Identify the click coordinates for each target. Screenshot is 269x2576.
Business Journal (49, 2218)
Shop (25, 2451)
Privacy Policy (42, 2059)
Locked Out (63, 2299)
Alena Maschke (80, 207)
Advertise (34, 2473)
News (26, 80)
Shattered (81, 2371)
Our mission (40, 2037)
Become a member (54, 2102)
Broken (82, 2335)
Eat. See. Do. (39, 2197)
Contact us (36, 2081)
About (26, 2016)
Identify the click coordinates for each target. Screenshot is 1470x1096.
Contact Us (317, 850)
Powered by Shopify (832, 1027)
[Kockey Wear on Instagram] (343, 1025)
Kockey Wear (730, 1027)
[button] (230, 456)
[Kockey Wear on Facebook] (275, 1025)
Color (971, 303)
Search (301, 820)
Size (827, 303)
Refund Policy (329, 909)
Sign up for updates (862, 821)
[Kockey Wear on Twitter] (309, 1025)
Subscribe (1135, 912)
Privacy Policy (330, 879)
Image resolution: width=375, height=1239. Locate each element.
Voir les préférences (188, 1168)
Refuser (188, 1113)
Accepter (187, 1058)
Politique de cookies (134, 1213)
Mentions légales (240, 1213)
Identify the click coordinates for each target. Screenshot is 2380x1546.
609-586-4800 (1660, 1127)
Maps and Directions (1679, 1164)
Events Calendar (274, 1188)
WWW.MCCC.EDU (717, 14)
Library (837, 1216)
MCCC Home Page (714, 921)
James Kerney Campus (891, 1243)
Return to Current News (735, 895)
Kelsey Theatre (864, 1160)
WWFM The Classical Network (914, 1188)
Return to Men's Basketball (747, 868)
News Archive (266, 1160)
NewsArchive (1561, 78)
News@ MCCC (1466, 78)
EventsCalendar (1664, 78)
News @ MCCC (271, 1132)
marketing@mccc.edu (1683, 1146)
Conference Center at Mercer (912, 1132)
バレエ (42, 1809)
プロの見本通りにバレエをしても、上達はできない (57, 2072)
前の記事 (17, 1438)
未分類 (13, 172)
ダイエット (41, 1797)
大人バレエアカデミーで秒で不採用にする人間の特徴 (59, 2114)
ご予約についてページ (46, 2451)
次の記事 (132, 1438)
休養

※ ※ ※

**Problem statement**
Everything in the material above from the line that has "WWW.MCCC.EDU (717, 14)" through the line that has "NewsArchive (1561, 78)" must be duplicated exactly, with no other lines given.

**Exercise answer**
WWW.MCCC.EDU (717, 14)
Library (837, 1216)
MCCC Home Page (714, 921)
James Kerney Campus (891, 1243)
Return to Current News (735, 895)
Kelsey Theatre (864, 1160)
WWFM The Classical Network (914, 1188)
Return to Men's Basketball (747, 868)
News Archive (266, 1160)
NewsArchive (1561, 78)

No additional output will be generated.